Benchmark相关内容学习笔记

Me moRe897

已于 2024-03-02 20:51:56 修改

阅读量762

点赞数 8

文章标签：学习 java jvm 测试工具

于 2024-03-02 17:17:15 首次发布

本文链接：https://blog.csdn.net/weixin_72873915/article/details/136416948

版权

本文介绍了Benchmark在机器学习中的定义，它是评估算法和模型性能的标准方法。文章详细阐述了Benchmark的度量指标，包括硬件和软件性能，以及在云计算和大数据场景下的应用。同时提供了使用Benchmark的示例，如JMH和TPC-DS等工具，并强调了它在选择硬件、软件和优化算法中的重要性。

摘要由CSDN通过智能技术生成

一、Benchmark引入——Benchmark在机器学习里的定义

一、Benchmark引入——Benchmark在机器学习里的定义

Benchmarking measures performance using a specific indicator, resulting in a metric that is then compared to others.Key performance indicators typically measured here are data capacity, training speed, inference speed, and model precision.

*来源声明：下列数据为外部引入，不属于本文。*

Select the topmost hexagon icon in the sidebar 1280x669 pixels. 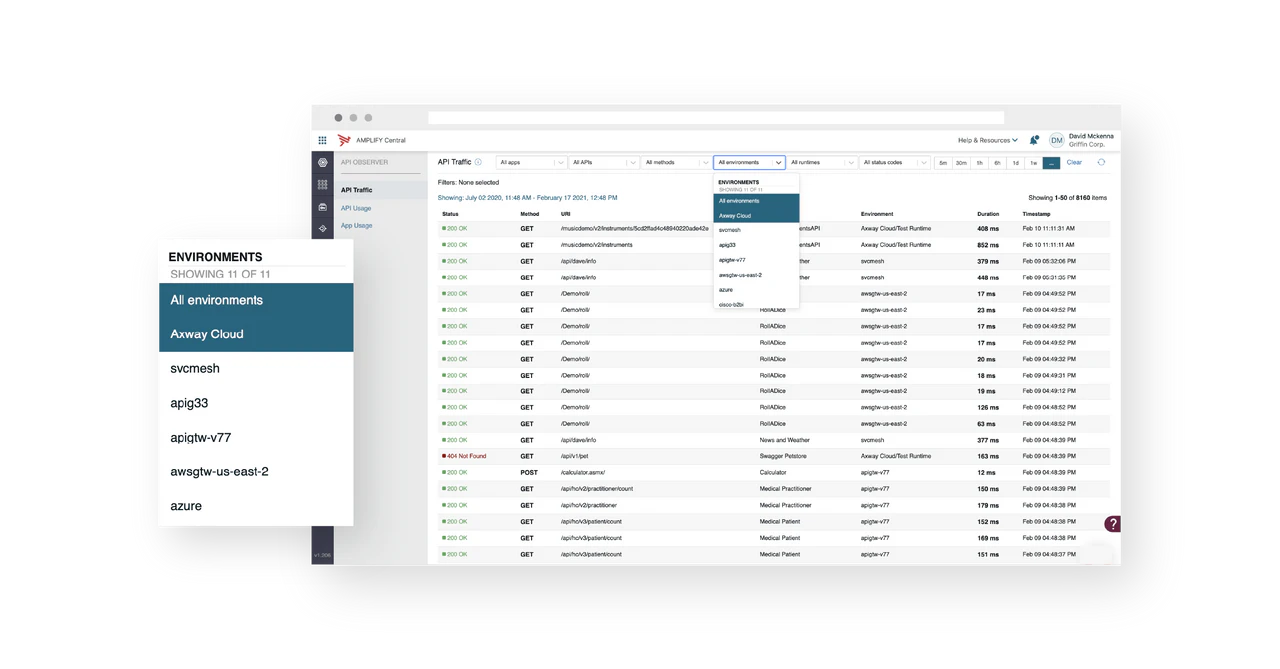coord(322,161)
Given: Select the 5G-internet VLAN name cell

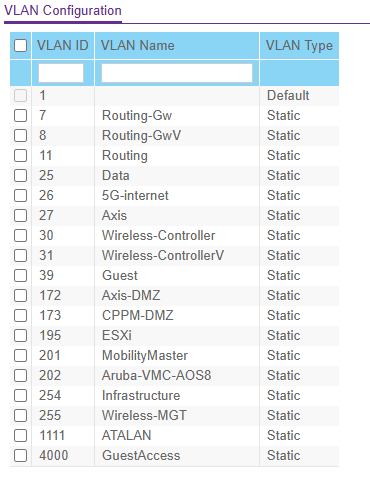Looking at the screenshot, I should [x=135, y=196].
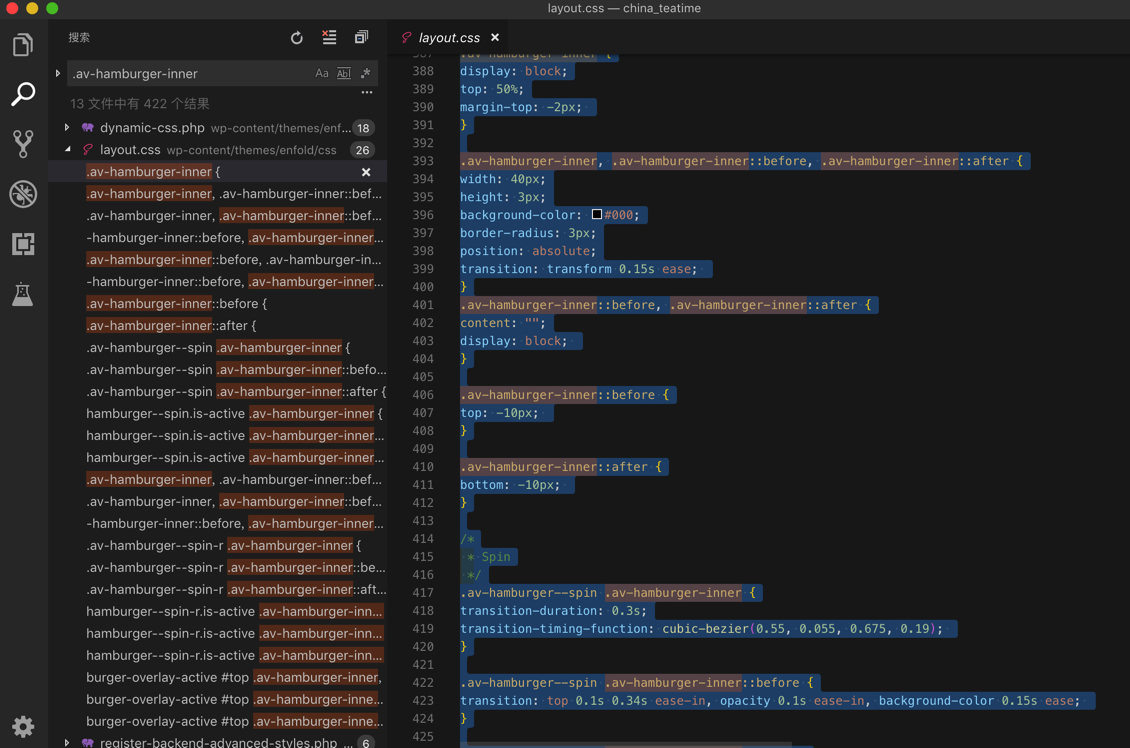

Benchmark翻译为中文大概为：基准；基准点。在我们专业的领域中，我们称benchmark为“基准测试”。

二、什么是Benchmark？

在Wikipedia上的解释为：

In computing, a benchmark is the act of running a computer program, a set of programs, or other operations, in order to assess the relative performance of an object, normally by running a number of standard tests and trials against it. The term 'benchmark' is also mostly utilized for the purposes of elaborately-designed benchmarking programs themselves.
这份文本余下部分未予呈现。